Reading this Jerry sure does have your head itching a bit. The best I can think is that the trapped Co2 in the upper atmosphere works like a HEATSINK, trapping the hotter temperatures higher up and away from the ground, but causing ambient temps to climb as the heatsink temps thicken due to whatever reasoning. These radiant temps we feel when sitting in a hot car may be what we feel more of as that giant heatsink in the sky expands outwards.

I love the one reason that a scientist on CNN explained colder record temps in some areas a few months ago, he said "The colder temps are created when iceburgs melt and the cooler air released is kept low as higher surrounding temps rise upwards because of natural convection."

I guess Global Warming (what did they say 1.37 degrees F in 100 years) depends on where you are measuring from - and of course they throw the CYCLICAL part completely out of the equation, it must be anti-something. How about all the Co2 released when Sadam Hussain set ablaze all the hundreds of oil wells at the end of the first Gulf War in Qwait, I'd have been happy if they hung that bum for crimes against the planet for that mess we had to clean up. IF any single man-made even poluted the planet (in a single event) that one was right up there with the best.

I just have one question for everyone, if the climate "changes" DRAMATICALLY every 5000 or so years, to the point where humans struggle to survive.... Tell me, what you gonna do, besides your best if THIS POINT IN TIME is part of that cycle - the last around the completion of the Great Pyramids.

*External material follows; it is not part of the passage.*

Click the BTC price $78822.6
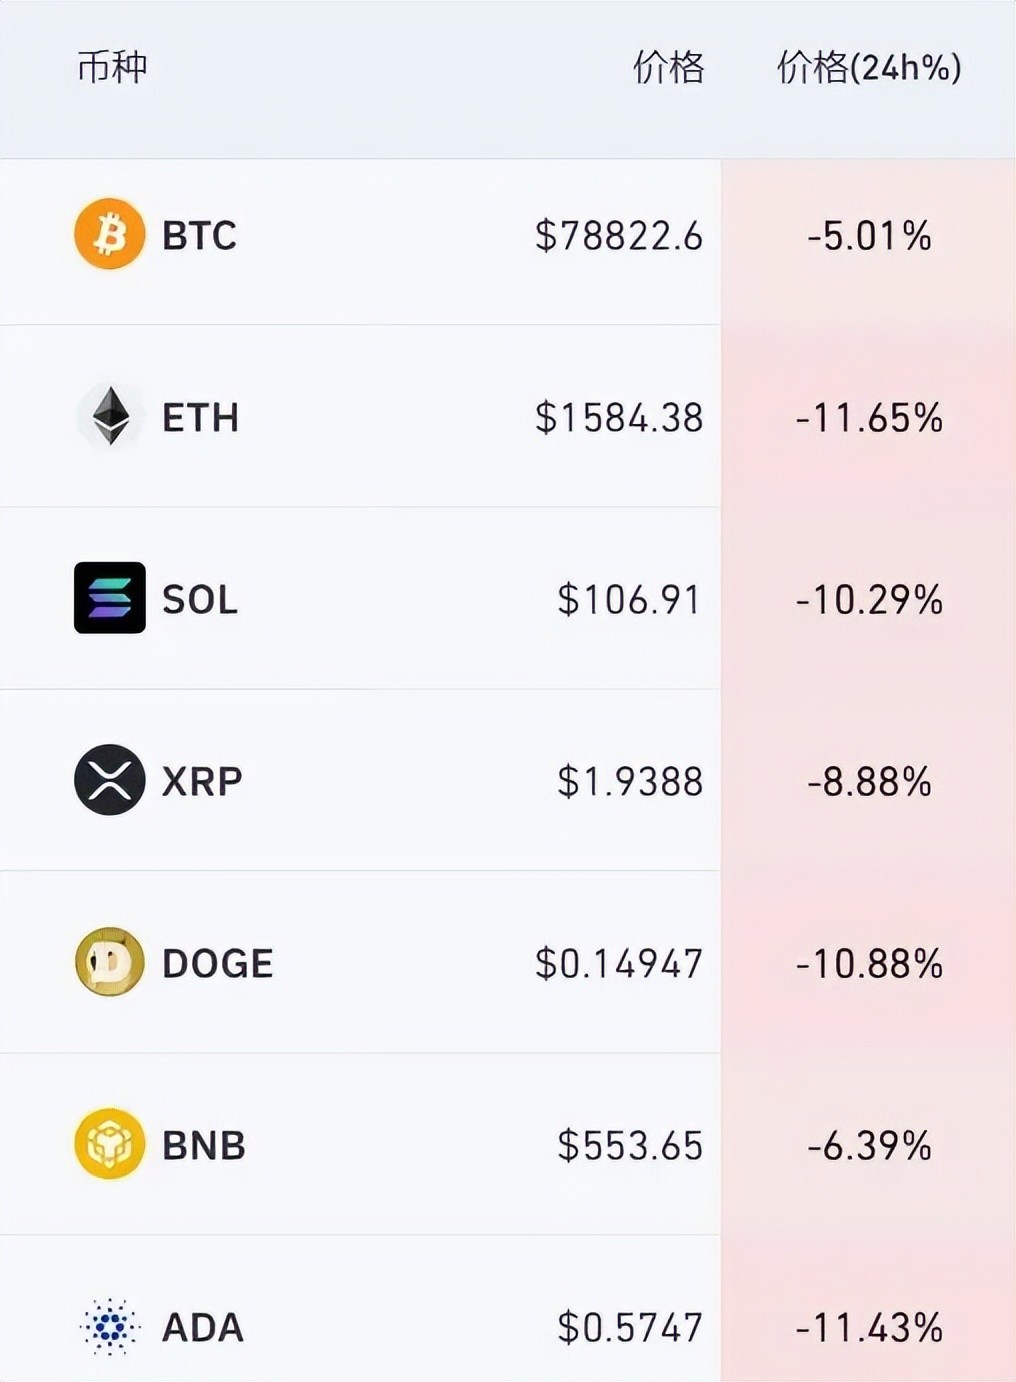Screen dimensions: 1016x1382 619,236
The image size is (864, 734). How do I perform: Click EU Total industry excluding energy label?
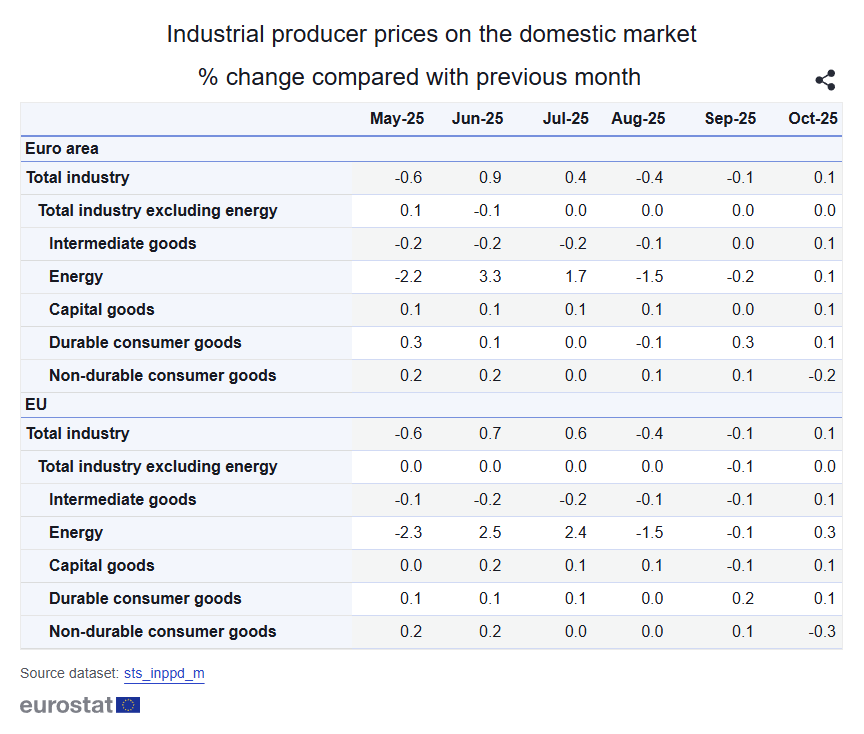coord(158,467)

Earth is a planet with some pretty dramatic climate extremes, all of which we are capable of surviving with the right equipment, but when 60 foot of snow blankets your town and it turns to solid ice, or when a mud-slide (Earth's number one killer of humans) comes roaring through, I'll be one of those people who believe it isn't the first nor the last time it will happen - surely it has happened a few million times before and will likely repeat itself at least as many, whether man is here to witness it or not. Of course these extremem changes will probably wein out most of us, I highly doubt my AC or furnace nor anything my wife has stowed away in the attic can prepare and weather us for such climatical extremes. And just think, we may all be just another ancient civilation dug-up by archilogists in a thousand years - at least we'll have some good footage to share with them, if we are smart enough to save the relics of machinery to play them.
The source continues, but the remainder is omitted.